▶ [Lo que se pide]: Sigue escribiendo el relato sobre el encierro por la pandemia a partir de su última oración.

▶ [Texto dado]:
******************************

Terminé el mes de febrero lleno de energía y proyectos para promover mis negocios, despegando en una asociación de la que formo parte del consejo directivo, vendiendo inmuebles, dando psicoterapia, continuando un Master online en Escritura Creativa. En fin, nada mal para alguien de 61 años de edad. Me sentía todo un chavorruco, es decir, un viejo (ruco en el lenguaje coloquial mexicano) con la energía de un chavo, con el ímpetu y la ilusión por hacer cosas en el futuro de una persona joven.
En apenas dos semanas, por el abracadabra de la pandemia del COVID-19, me tuve que recluir en casa por formar parte del grupo de mayores de 60 años, que es (somos) los más vulnerables a los estragos de la enfermedad. Para colmo, con diabetes, otro boleto más para tomar el tren expreso del coronavirus hacia el más allá. Fue algo así como cuando en la adolescencia se deja súbitamente de ser una joven promesa para convertirse en un viejo estúpido.
Como le ha pasado a todo el mundo, los cambios vinieron en avalancha: la chica (esa sí sólo chava sin ser para nada ruca) con la que llevaba nueve años saliendo me dijo “bye” en un mensaje de WhatsApp y así, con un simple anglicismo de una sílaba, acabó con casi una década de relación. Ahora me doy cuenta de que fue mejor así, porque me mentalicé a no verla y no estoy añorándola sin poder estar con ella por estar recluido desde hace cinco meses. Así que la cuarentena, literalmente, lo es en más de un sentido.
Después de vivir solo y muy contento durante 15 años, mi hija Alhelí se mudó conmigo en junio de 2019, pues no se entendía muy bien con su mamá. De hecho, fui yo quien la invitó a mi casa y me felicito de haberlo hecho, pues ha sido una gran compañía durante estas 20 semanas de encierro. Muchas veces pienso en lo difícil que habría sido vivir la cuarentena sin ella. Por supuesto que hemos pasado por un proceso de adaptación, yo por los hábitos adquiridos tras tres lustros de vida en solitario y ella por adaptarse a mí y a un espacio considerablemente más reducido que el de casa de su madre. Por supuesto que el confinamiento ha sido la prueba de fuego a esta adaptación mutua, pues no es lo mismo convivir durante cuatro horas al día que compartir 100 metros cuadrados entre nosotros y con una gata las 24 horas del día.

******************************

▶ [Datos en bruto]:
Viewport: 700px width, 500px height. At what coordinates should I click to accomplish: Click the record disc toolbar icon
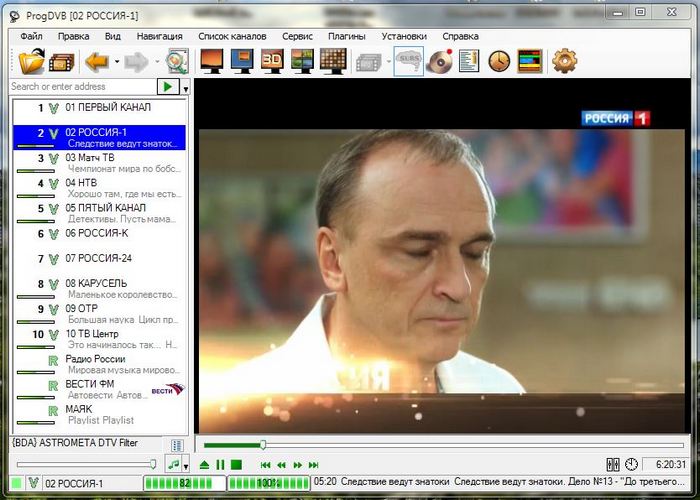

******************************

▶ [Respuesta]:
Petrushka, una gata de raza balinesa, es el otro integrante de esta familia reducida. En realidad, la familia es más amplía, pues tengo dos hijos que viven fuera de México: Federico, de 35 años que es músico y vive en Inglaterra, y Xavier, físico de 25 que vive en Francia. Alhelí tiene 29 y es psicóloga y psicoterapeuta Gestalt.
Debo decir que soy un padre atípico pues, aunque todos los días pienso en mis hijos que viven fuera, rara vez les hablo y tampoco les mando muchos mensajes. Tal vez sea ese sentirlos muy cerca de mí lo que hace que no necesite estarlos buscando todo el tiempo. Sé que están bien y eso me hace estar tranquilo y sentirme feliz. No sé cómo lo vivan ellos. Para algunas personas puede ser una bendición no tener un papá que esté todo el santo día tras ellos, preguntándoles cómo están o si necesitan algo. Y para otros puede provocar un sentimiento de abandono. Yo creo que mis hijos saben que cuentan conmigo y saben que, aunque no me comunique con ellos muy seguido, siempre estoy aquí para ellos.
Con Alhelí es muy diferente, pues nos vemos todos los días y aunque ella no es muy parlanchina, yo sí hablo hasta por los codos durante las comidas y la cena. Le cuento sobre todo lo que leo, lo que escribo, las mil teorías locas que se me ocurren cada día y ella me escucha con una paciencia infinita.
Mi mayor agobio, además de la situación económica que nos ha pegado como a todos, es que la señora Alicia, que nos ayuda con la limpieza, no ha venido desde mediados de marzo, porque es muy expuesto para ella y para nosotros. Le sigo pagando la mitad de su sueldo y la extraño más que a mi madre, que en paz descanse.